Pour le professeur Jenny-Claude Ndiaye, sociologue de la santé à l’université Marien-Ngouabi, « l’établissement joue un rôle d’incubateur d’innovations sanitaires, notamment en matière de biotechnologies modestes et adaptables au contexte local ». Les dons successifs ont permis l’introduction de techniques d’imagerie de pointe et la formation en continu du personnel congolais, offrant à la population un accès quasi gratuit à certains services qui, ailleurs, demeurent onéreux.
Un appui logistique stratégique pour la santé publique locale
Le don du 5 août vient étoffer une pharmacie hospitalière régulièrement mise à l’épreuve par les ruptures d’approvisionnement que connaissent nombre d’établissements périphériques. Les statistiques internes font état d’une fréquentation mensuelle moyenne de 7 000 consultations externes et de 2 300 urgences. « Nos stocks de dérivés antipaludiques s’épuisaient en moins de trois semaines. Cette cargaison nous offre une bouffée d’oxygène pour trois mois supplémentaires », confie Dr Olivia Mavinga, pharmacienne-chef.
Au-delà des boîtes de comprimés, Wang Zhitao a tenu à souligner la dimension technologique de l’appui : sets d’oxygénothérapie, instruments de suture et moniteurs multiparamétriques viennent consolider les capacités opératoires d’un bloc chirurgical déjà réputé pour son faible taux d’infections nosocomiales. Cette approche intégrée, articulant médicament et équipement, correspond aux orientations du Plan national de développement sanitaire 2022-2026, qui privilégie les solutions globales plutôt qu’un saupoudrage d’actions ponctuelles.
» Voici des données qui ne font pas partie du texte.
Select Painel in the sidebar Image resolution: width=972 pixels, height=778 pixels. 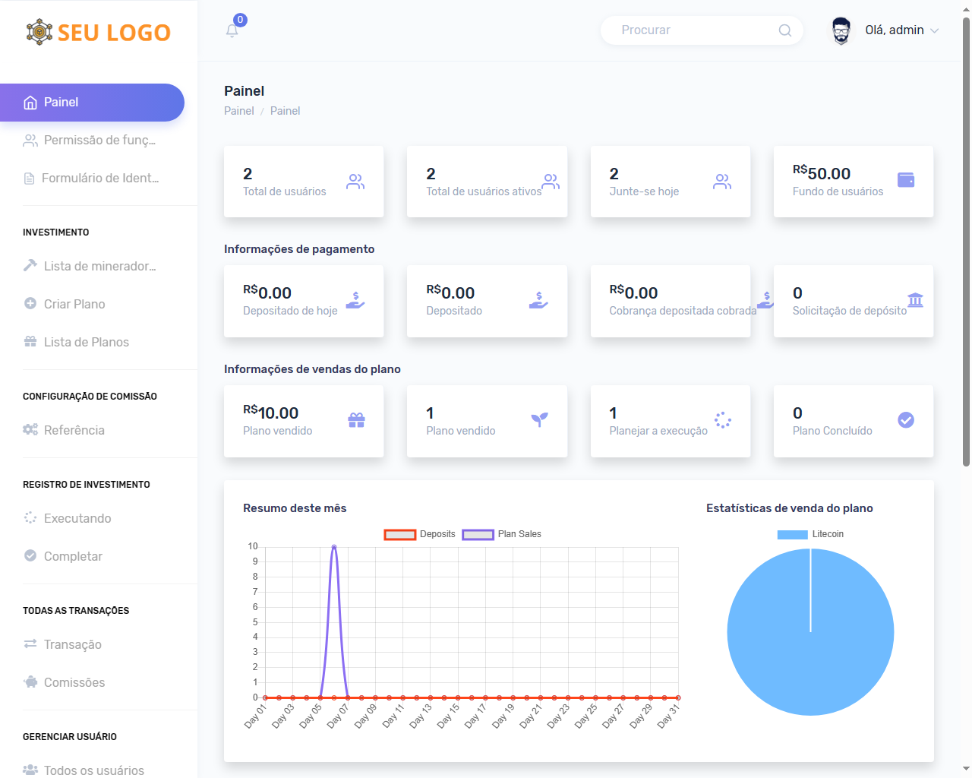point(91,103)
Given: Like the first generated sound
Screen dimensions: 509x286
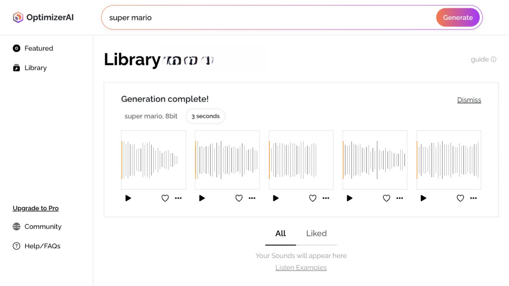Looking at the screenshot, I should (165, 198).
Regards croisés d’experts brazzavillois
Si la population salue spontanément la générosité chinoise, certains praticiens insistent sur la nécessité de penser la durabilité. Le docteur Arthur Kimpolo, épidémiologiste au Centre de recherche en santé de Kintélé, rappelle que « l’enjeu majeur reste la pharmacovigilance : tout dispositif d’aide doit s’accompagner d’un suivi rigoureux des lots, de leur conservation et de l’apparition éventuelle de résistances, notamment dans le cas des antipaludiques ».
Les autorités sanitaires, pour leur part, assurent qu’un protocole de suivi été mis en place, impliquant la Direction de la pharmacie et du médicament. Ainsi, les lots remis le 5 août seront scannés, tracés et intégrés dans la base de données nationale, garantissant un pilotage transparent des flux médicamenteux. Cette exigence de redevabilité nourrit la confiance du partenaire chinois, qui voit dans la rigueur congolaise un gage d’efficacité de son investissement.
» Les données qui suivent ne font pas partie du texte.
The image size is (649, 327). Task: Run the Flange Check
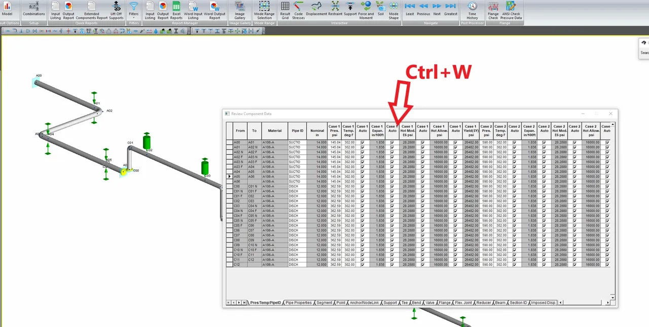point(493,10)
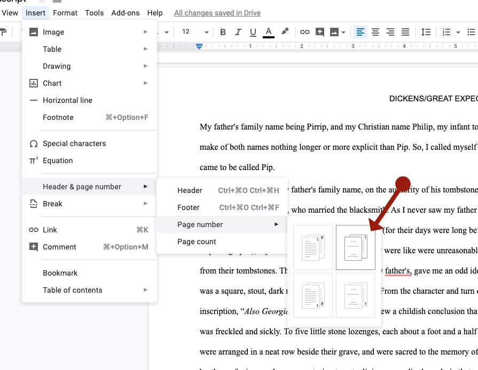Select Page count from the submenu

(197, 242)
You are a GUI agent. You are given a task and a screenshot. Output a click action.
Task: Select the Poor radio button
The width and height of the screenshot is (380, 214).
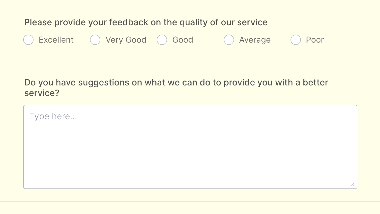pos(295,40)
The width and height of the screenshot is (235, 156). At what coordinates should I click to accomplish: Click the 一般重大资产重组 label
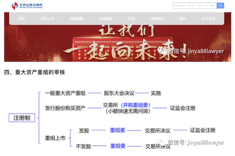point(65,93)
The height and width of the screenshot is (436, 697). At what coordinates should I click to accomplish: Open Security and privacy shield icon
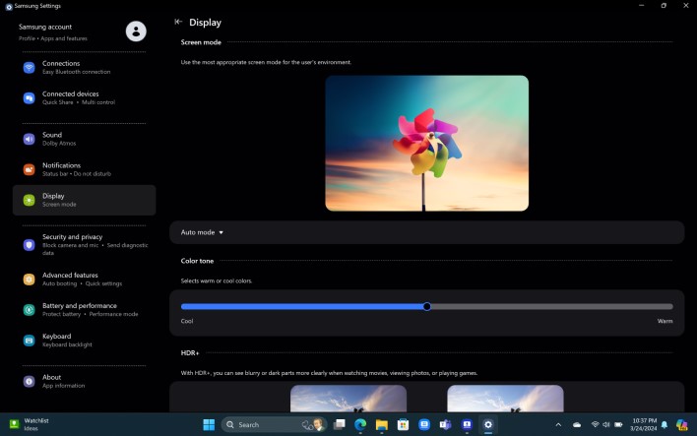(x=30, y=244)
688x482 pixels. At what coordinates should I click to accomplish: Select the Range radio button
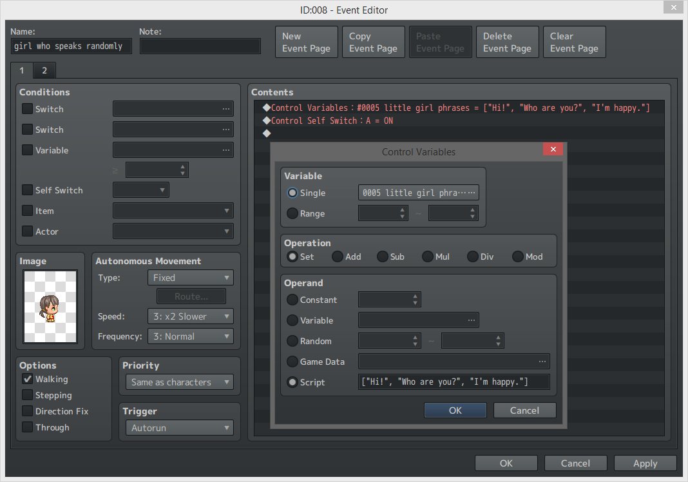[x=292, y=213]
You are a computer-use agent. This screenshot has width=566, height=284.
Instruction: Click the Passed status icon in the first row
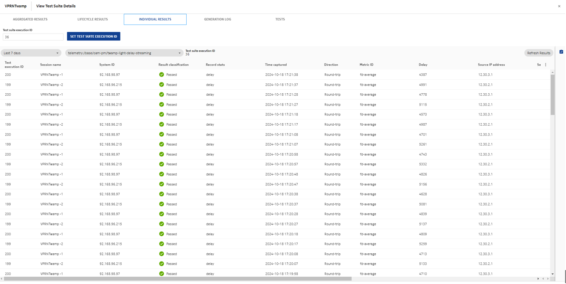(x=161, y=75)
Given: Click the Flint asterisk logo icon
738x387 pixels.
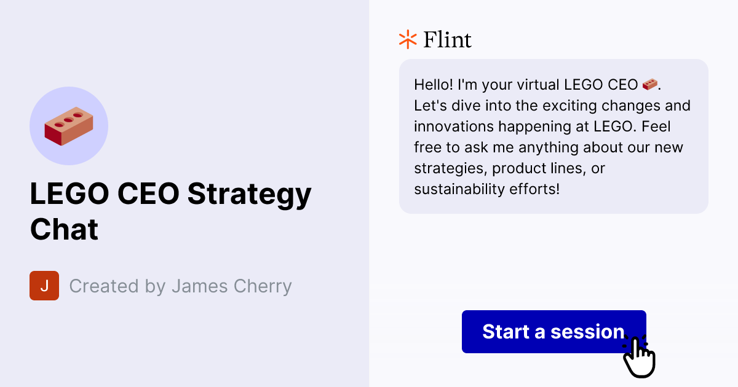Looking at the screenshot, I should point(407,39).
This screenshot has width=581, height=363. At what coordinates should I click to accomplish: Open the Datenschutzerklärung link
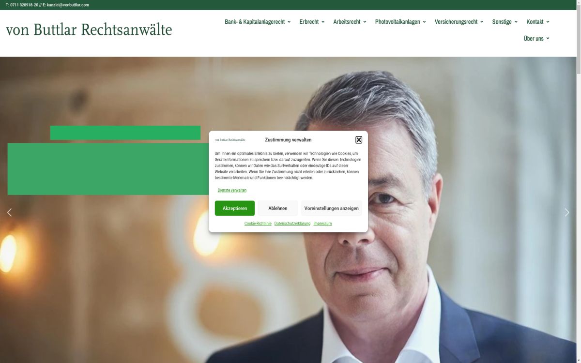[292, 224]
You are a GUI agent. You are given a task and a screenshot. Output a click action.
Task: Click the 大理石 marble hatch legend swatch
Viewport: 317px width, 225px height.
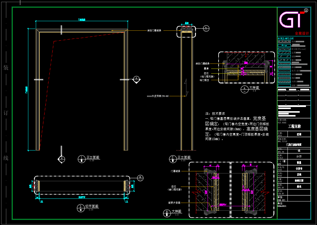[x=284, y=81]
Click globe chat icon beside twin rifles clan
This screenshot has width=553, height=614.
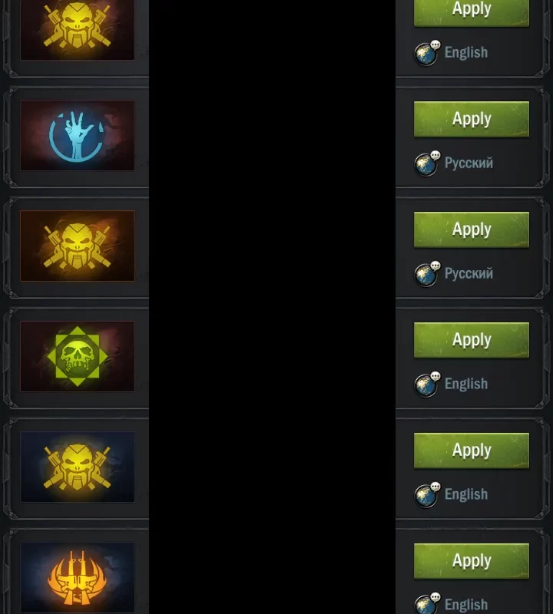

Vers une complémentarité renforcée des systèmes de soins
Au-delà du présent don, les discussions en coulisse laissent entrevoir une évolution vers des projets de production locale. Selon une source proche du ministère de l’Industrie pharmaceutique, un avant-projet d’unité de fabrication de génériques à Madingou, porté par un consortium sino-congolais, pourrait voir le jour d’ici à 2026. L’objectif affiché est de réduire de 30 % les importations de médicaments essentiels, tout en créant des emplois qualifiés.
Dans l’intervalle, le renforcement du plateau technique de Mfilou constitue un relais immédiat pour la population des quartiers sud, où la densité médicale demeure inférieure à la moyenne nationale. Le président Denis Sassou Nguesso a récemment réaffirmé, lors de la Journée africaine de la décentralisation, que « l’accès équitable aux soins est un droit, et toute coopération qui le rend effectif consolide la paix sociale ». Cette philosophie guide la coopération sino-congolaise, qui paraît aujourd’hui moins animée par la logique de l’assistance que par celle de la coresponsabilité.